- [Pasaje seleccionado]
Dentro del mismo arco, hay una corriente de escritos conocidos como mirabilia, narraciones que buscaban recrear la imaginación en tierras lejanas, exóticas por lo general, que servían para describir sociedades imaginarias, monstruos y hechos inexplicables: la distancia geográfica permitía a los creadores estas licencias, y ocurría que muchas veces los lectores creían las cosas que leían. Así, tenemos un cuento que guarda mucha concomitancia con los descubrimientos de Magallanes, «Viaje a la isla inaccesible», de Vicente Espinel (1550-1624), una historia singular repleta de ecos mitológicos e históricos, en las que unos navegantes descubren casi por azar una extraña tierra dominada por gigantes, un posible trasunto homérico a los cíclopes de La Odisea, pero también al de los patagones de tierras australes.

Asesinos macabros, asesinatos truculentos

El terror materialista, con gente torturada y muertes crueles, con asesinos despiadados y arrepentidos, es un condimento que no podía faltar en este festín macabro, siendo uno de los puntos más altos de la antología, en primer lugar porque técnicamente rompen la oralidad clásica del “me contaron que”, y tienen una unidad mayor que los relatos caballerescos, que si bien son auto-conclusivos y episódicos, fueron concebidos para integrar corpus mayores, como ocurre con los libros de aventuras.

«La peregrina historia de Ludovico», del doctor Juan Pérez de Montalbán (1602-1638), es un ejemplo modélico de relato moralista: un hombre ocioso, adicto al juego y a la buena vida, en su decadencia arrastra a gente inocente, en este caso a una monja prima suya, a quien enamora tras galanteos y requiebros, escapando con ella del monasterio para luego obligarla a la prostitución con tal de conseguir algún dinero. La abyección de Ludovico no tiene límites: de jugador, vicioso y vividor de mujeres, pasa a asesino a sueldo, pero un hecho crucial (¿una alucinación? ¿un fantasma? ¿intervención divina?), en último minuto le ayudan a desandar su camino para ir en busca de la expiación, lo que trasmite muy bien la concepción católica del perdón y el arrepentimiento, aunque se haya tenido una vida obscena y descarriada.

- [Material proporcionado]

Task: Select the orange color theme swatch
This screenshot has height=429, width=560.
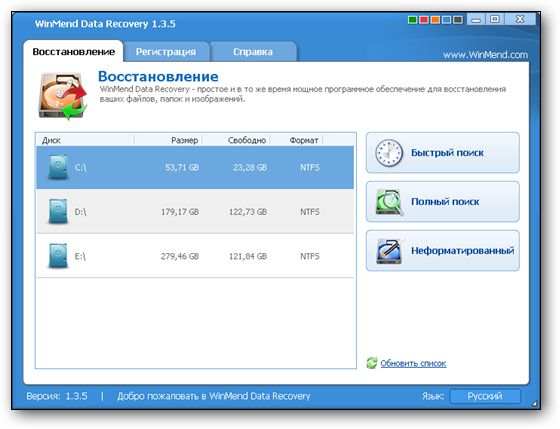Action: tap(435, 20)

* * *

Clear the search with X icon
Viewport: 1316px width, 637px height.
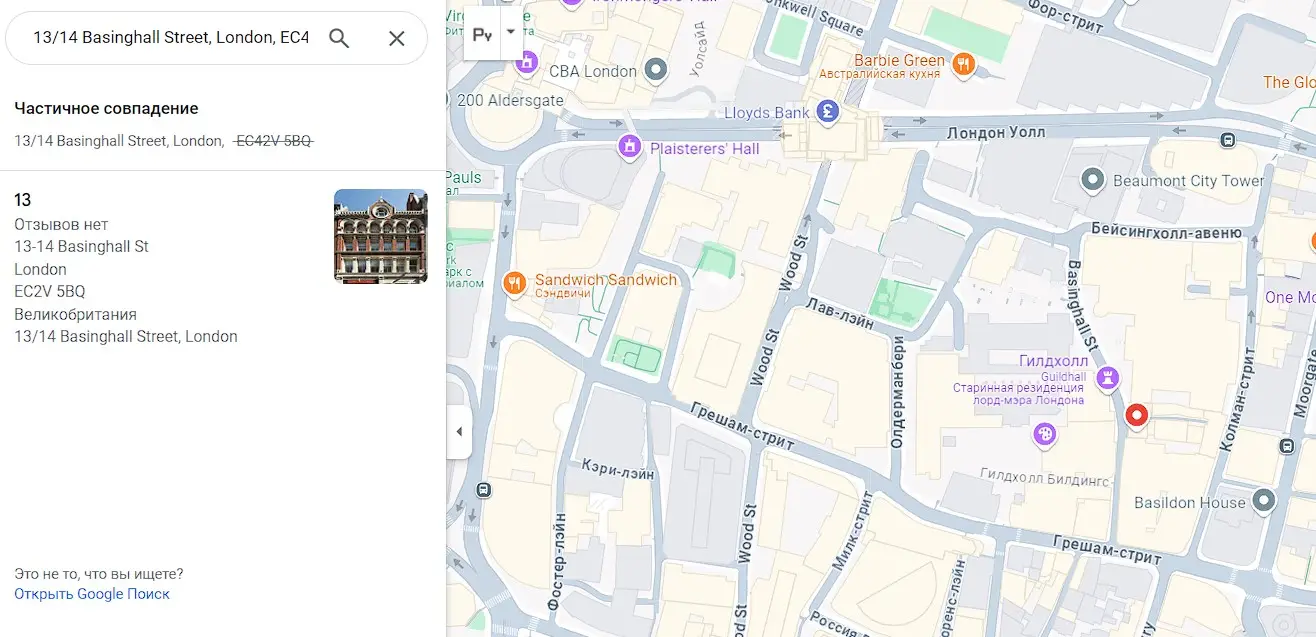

- [Consignas de trabajo]
1. Según el pasaje seleccionado, ¿qué permitía a los creadores de mirabilia tomarse licencias en sus narraciones?
2. Enumera todas las posibles explicaciones que el pasaje seleccionado plantea, entre paréntesis, para el hecho crucial que cambia el rumbo de Ludovico.
3. Prosigue el pasaje seleccionado sobre los relatos de la antología a partir de su última oración.

- [Respuestas esperadas]
1. La distancia geográfica.

2. Una alucinación, un fantasma o una intervención divina.

3.
«La cruel aragonesa», de Alonso Castillo Solórzano (1584-1648), es un ejemplo de novela amorosa breve, pero teñida de locura vesánica y venganza inhumana, encarnadas en la figura de una de sus protagonistas, doña Clara, quien valiéndose de truculencias y chismes, destruye amoríos, empuja a hombres a batirse a duelos, y en su interminable lista de tropelías, llega a cometer actos sacrílegos y necrófilos al profanar una tumba. Cualquier otra versión de femme fatale se queda corta con esta mujer malvada.

«La inocencia castigada», de María de Zayas Sotomayor (1590-1647) narrada con pulcritud y gran técnica, es un imposible cruce entre las novelas rosas de Corín Tellado (1927-2009) y las narraciones tenebrosas de Edgar Allan Poe (1809-1849). Escrita y descrita con una gran tensión, hace gala de elementos espiritistas y de brujería, que ya lo habría querido tener dos siglos más tarde un E.T.A. Hoffmann (1776-1822) o un Maupassant (1850-1893), escritores que sin duda debieron haber estudiado su obra, pues la escritora se adelanta a su tiempo a la hora de describir la Maldad Humana, en mayúsculas, y los efectos traumáticos que ésta deja en personas que no pueden defenderse por cuenta propia.

Un balance, una conclusión

Fuera de las figuras prominentes del Siglo de Oro, muchos de estos autores le sonarán a chino al lector contemporáneo, pero El demonio, a sabiendas de estas lagunas, incluye una pequeña biografía de cada autor; algunas son tan buenas y curiosas que parecen sacadas de Vidas imaginarias de Marcel Schwob (1867-1905), o de la Historia Universal de la infamia de Borges (1899-1986).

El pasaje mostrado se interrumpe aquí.